Some of the clauses, Lubala argues, appear more severe than was necessary. In court, he explained how the club insisted he would not be allowed to shower on club premises unless he was competing in a game, which meant he was not able to do so after training. The player was also forbidden from being in a one-on-one situation with any females or any under-18s (of any gender) in spaces including the canteen, offices and toilets at both the club’s training ground and stadium. This is despite the allegations being made by a woman who was aged 18 at the time of the incident.

He was also only permitted to be treated by male therapists, though not in a one-on-one setting, while also being barred from the club’s bar and the players’ lounge at the stadium. He was allowed to eat with the other players but informed he should leave immediately after finishing his meal. Lubala continued to attend Blackpool matches but says he was required to leave around 20 minutes before the end, so as not to risk coming into contact with supporters around the stadium.

Lubala tells The Athletic: “Nobody was allowed to talk to me. I messaged a staff member and had no response and thought, ‘What?!’

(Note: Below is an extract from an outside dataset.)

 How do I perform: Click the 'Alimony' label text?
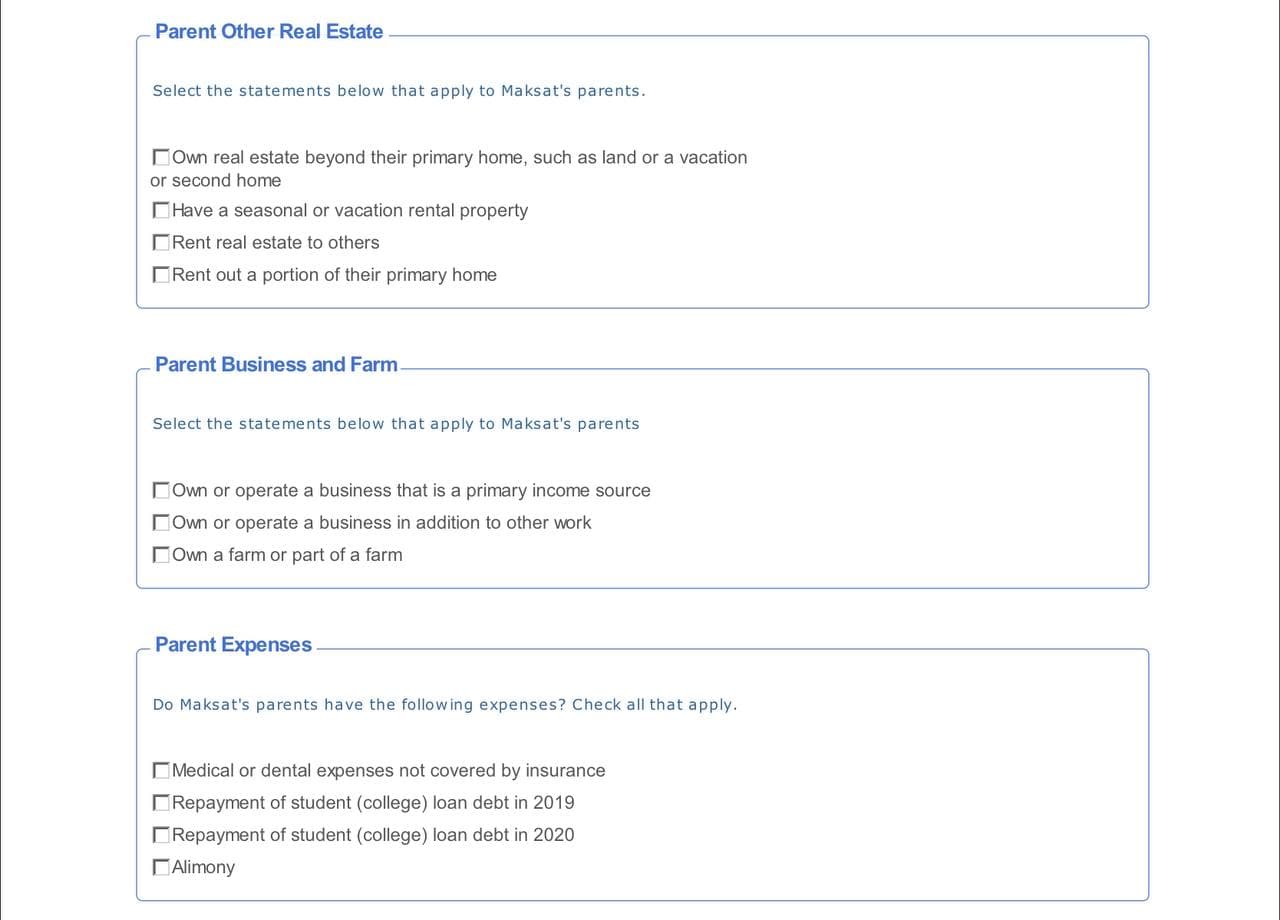(x=203, y=867)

“I messaged the manager (Neil Critchley) before the play-off final (against Lincoln City last May) to wish them well and he replied to say thank you. Everyone was told not to speak to me. These guys have mortgages and contracts. They could not risk stepping out of line and jeopardising their jobs.

“I was able to train at Blackpool when I returned. No games — just training. It was training with the team sometimes. The manager was good with me, the footballing staff involved me when they could. The FA said I could not do community work, which was frustrating, considering the charity work that I do. It was no showers — come in your kit and leave in your kit. There was this whole list of things I could not do.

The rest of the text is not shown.